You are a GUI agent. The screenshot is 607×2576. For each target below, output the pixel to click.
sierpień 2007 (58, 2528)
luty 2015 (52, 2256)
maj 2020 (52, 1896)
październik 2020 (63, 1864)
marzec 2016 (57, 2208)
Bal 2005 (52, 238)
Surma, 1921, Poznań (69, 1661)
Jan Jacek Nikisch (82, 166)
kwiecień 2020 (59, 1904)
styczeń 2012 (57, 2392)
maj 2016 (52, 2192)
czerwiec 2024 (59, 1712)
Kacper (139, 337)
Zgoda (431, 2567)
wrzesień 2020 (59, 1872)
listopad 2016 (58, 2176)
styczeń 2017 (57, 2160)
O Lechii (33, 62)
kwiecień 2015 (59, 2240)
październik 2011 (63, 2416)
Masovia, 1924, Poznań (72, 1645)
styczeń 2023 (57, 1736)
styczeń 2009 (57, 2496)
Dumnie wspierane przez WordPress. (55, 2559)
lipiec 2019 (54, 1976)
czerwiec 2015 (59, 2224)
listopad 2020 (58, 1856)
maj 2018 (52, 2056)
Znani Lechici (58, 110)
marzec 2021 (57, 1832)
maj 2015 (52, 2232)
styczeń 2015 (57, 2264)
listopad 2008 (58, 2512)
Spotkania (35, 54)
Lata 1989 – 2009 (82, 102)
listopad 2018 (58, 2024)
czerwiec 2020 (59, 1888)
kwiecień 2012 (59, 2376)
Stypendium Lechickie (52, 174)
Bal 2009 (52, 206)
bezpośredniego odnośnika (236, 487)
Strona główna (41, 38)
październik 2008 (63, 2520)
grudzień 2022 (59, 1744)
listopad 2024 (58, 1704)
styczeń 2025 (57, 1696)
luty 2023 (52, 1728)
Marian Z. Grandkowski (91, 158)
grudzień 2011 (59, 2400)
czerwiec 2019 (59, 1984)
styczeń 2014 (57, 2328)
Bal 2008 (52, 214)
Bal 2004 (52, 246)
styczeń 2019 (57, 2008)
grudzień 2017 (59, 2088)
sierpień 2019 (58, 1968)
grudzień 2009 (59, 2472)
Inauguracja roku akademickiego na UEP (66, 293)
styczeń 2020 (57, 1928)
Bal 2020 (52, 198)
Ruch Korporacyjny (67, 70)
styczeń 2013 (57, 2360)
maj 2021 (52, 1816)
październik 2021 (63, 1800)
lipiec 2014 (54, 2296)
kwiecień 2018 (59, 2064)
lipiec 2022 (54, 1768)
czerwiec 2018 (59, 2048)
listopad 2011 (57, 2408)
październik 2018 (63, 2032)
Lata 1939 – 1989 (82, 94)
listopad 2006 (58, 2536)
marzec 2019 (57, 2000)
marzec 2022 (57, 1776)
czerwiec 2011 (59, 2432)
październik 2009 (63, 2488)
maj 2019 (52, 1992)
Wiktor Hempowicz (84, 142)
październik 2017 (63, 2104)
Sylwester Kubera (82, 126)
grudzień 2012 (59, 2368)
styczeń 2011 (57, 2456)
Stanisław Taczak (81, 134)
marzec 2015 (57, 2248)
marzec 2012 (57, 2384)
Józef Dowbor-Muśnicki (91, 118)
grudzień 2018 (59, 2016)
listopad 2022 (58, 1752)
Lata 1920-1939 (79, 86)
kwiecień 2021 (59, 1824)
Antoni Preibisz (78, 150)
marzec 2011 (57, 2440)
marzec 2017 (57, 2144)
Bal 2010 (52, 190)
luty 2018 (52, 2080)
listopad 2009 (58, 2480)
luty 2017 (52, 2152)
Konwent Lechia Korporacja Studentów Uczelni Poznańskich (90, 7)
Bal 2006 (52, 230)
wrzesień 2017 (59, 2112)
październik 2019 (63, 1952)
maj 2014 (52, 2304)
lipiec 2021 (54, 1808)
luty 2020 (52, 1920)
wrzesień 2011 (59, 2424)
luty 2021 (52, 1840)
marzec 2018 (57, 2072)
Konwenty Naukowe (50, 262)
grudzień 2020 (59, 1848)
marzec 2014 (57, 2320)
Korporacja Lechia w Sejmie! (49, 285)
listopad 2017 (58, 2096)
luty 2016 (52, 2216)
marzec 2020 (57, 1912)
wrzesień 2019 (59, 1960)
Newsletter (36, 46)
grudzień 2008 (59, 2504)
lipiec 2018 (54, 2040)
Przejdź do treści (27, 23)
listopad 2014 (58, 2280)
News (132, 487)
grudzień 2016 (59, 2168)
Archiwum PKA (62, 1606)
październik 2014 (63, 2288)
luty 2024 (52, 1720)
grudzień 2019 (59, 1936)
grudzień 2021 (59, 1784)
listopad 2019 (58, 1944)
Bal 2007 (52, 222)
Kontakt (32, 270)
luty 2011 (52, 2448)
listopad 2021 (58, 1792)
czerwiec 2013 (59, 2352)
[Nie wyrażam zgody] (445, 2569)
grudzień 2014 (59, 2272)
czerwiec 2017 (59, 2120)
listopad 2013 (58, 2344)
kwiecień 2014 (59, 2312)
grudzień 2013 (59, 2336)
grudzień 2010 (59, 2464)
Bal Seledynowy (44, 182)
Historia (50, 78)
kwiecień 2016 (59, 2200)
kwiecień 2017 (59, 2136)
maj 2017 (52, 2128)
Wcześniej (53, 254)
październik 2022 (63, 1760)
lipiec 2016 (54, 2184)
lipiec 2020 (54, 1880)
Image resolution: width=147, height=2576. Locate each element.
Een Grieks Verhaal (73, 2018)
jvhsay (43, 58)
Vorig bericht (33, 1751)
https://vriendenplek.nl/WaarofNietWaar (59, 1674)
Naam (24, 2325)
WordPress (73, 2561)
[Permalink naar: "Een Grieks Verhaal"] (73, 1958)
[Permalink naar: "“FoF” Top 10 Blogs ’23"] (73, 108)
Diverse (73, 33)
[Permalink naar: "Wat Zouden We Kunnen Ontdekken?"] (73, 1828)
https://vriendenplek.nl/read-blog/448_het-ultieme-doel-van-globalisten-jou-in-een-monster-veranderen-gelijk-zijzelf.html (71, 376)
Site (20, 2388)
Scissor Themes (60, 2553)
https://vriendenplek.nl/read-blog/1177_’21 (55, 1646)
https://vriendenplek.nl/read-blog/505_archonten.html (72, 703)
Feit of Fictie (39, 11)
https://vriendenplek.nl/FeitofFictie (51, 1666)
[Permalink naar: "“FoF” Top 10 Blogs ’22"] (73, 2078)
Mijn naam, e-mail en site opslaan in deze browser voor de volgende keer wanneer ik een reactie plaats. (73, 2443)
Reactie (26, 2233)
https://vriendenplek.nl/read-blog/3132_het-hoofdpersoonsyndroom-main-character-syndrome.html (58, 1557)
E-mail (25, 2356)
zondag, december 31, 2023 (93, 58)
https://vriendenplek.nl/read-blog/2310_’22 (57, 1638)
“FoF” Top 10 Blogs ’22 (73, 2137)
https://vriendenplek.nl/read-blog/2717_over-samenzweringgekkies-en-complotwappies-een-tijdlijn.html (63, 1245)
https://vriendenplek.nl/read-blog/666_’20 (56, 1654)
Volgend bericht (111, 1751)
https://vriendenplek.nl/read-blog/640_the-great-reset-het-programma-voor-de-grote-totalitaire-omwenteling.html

* WHAT YOU SHOULD DO: Go through the records line by line, and copy each line that holds the string "Blogs".

* ANSWER FOR THE TASK:
[Permalink naar: "“FoF” Top 10 Blogs ’23"] (73, 108)
[Permalink naar: "“FoF” Top 10 Blogs ’22"] (73, 2078)
“FoF” Top 10 Blogs ’22 (73, 2137)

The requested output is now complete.